The students in Mr. Fleetman’s 10th-grade Introduction to Art class participated in a debate on February 8, 2017 about President Trump’s proposition to defund the National Endowment for the Arts (NEA). In recent years, the NEA had been associated with many works of art that can be deemed questionable to the average art critic. President Trump argues to defund this organization would save 10.5 trillion taxpayer dollars over the next ten years alone. Supporters of the NEA argue that defunding the NEA would cause the U.S. to also lose revenue that they would usually make off of the sale and display of the works of art made by those who receive the grants for the creation of these pieces of art.
The National Endowment for the Arts is an organization formed in 1965 by Congress to nurture American creativity by giving grants to different artists to create art pieces which are later displayed as national works of art.

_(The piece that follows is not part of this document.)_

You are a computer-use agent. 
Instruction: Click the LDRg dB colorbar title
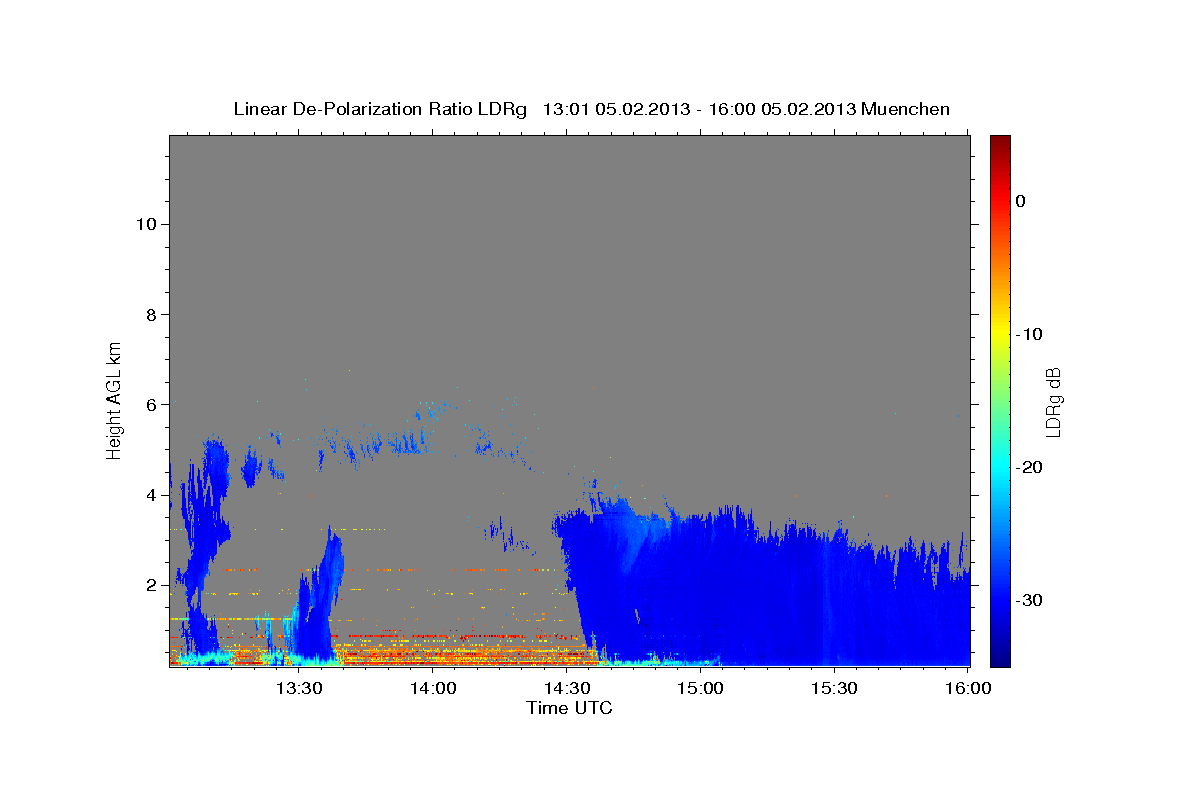point(1053,401)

The affirmative position in this debate was agreeing with the proposition made by President Trump to defund the NEA. The affirmative position argued that the American taxpayers should be able to choose what their taxpayer dollars are funding. The affirmative position also argued that the NEA was not a government formed or funded organization pre-1965; yet, America was still producing beautiful works of art.
The negative position of this debate had the opportunity to listen and evaluate the arguments of the affirmative position, before expressing their argument for the continued funding of the NEA.
The negative position of the debate argued that there should be continued funding of the NEA because there are many artists that cannot afford to make their pieces of artwork. The negative argument concluded that, if American artists not encouraged and aided in their production of their art, then American art culture is left in the hands of the wealthy. There was also a point made that the organization only receives about $0.46 from each taxpaying citizen which is less than the cost of a stamp.
Mr. Fleetman exposed strengths and weaknesses in the arguments of both teams, and ultimately declared a winner for the debate.
The affirmative position won the debate predominately due to their strong closing argument that the U.S. produced many wonderful works of art before the NEA was even established.